Activity »
Count how many rows below contain the string "label". Reply with the number only.

-- Opening Marker --

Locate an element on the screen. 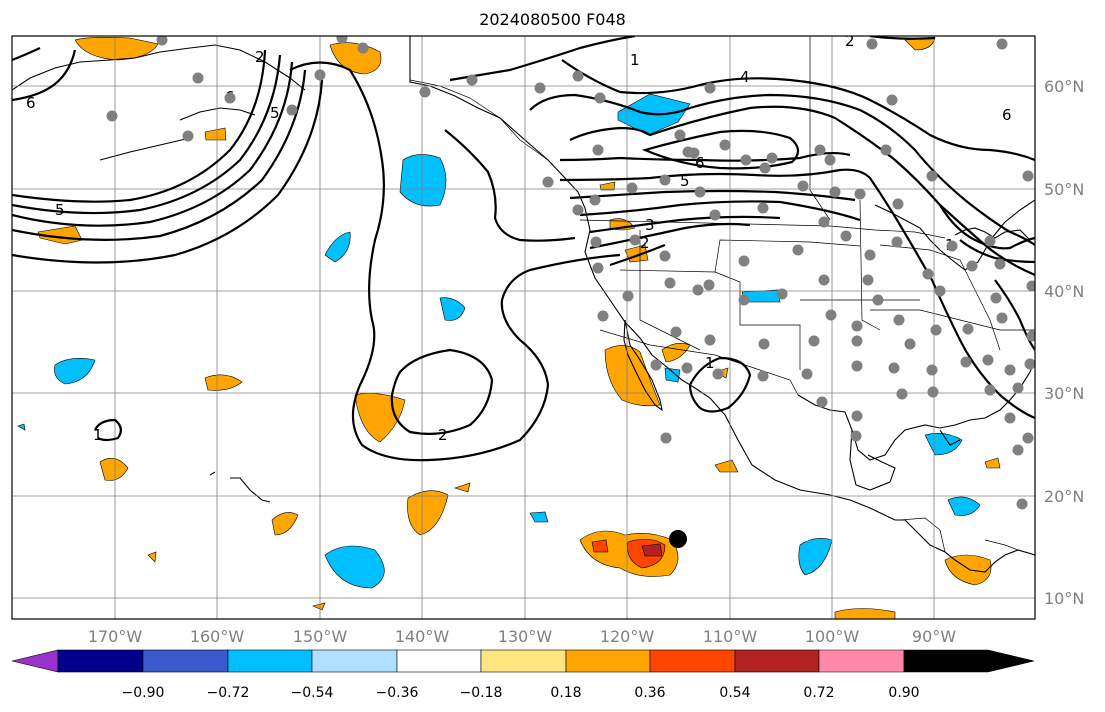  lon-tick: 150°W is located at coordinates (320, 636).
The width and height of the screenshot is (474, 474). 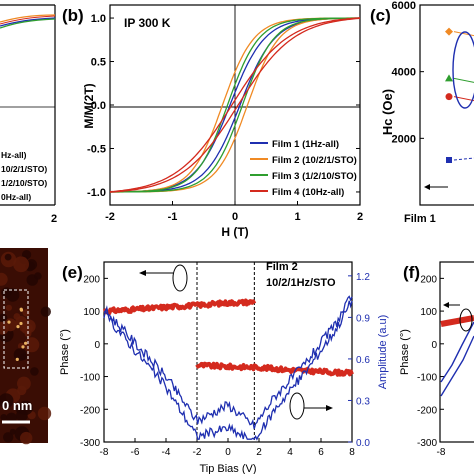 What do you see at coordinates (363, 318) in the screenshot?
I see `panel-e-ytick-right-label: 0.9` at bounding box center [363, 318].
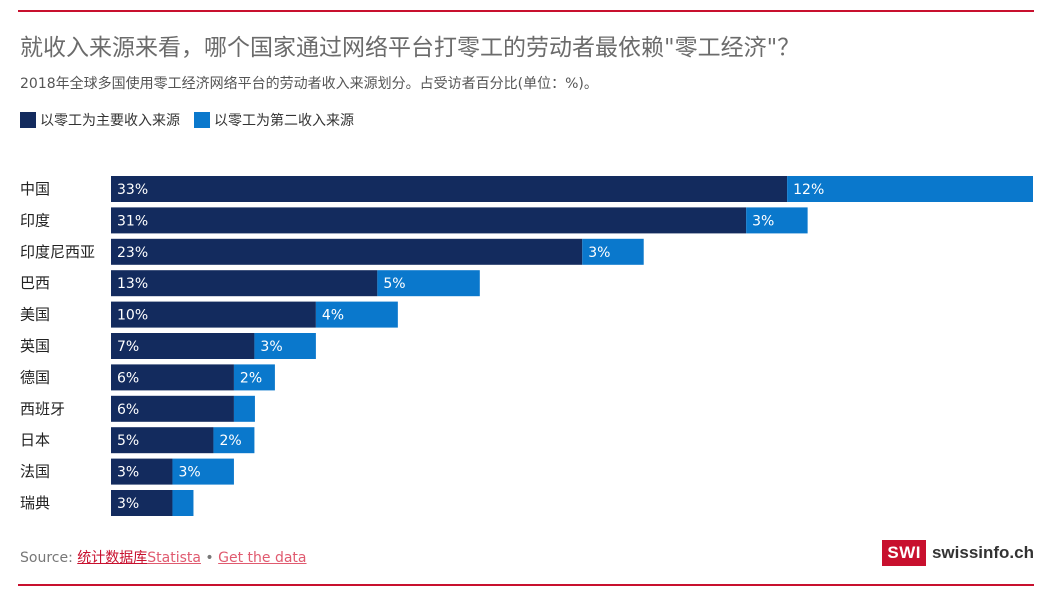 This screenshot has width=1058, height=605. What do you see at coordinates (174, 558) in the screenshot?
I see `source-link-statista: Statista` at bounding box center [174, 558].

-- Closing Marker --
-- Opening Marker --

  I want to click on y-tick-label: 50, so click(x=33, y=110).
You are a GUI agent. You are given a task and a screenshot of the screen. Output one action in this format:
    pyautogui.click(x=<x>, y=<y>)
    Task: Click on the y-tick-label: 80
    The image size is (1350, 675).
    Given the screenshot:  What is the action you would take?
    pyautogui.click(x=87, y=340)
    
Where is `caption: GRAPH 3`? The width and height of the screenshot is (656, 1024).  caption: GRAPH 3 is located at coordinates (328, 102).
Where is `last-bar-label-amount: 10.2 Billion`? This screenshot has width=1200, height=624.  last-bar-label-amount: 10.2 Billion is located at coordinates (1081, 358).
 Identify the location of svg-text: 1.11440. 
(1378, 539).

-- Closing Marker --

Reply to the exercise »
4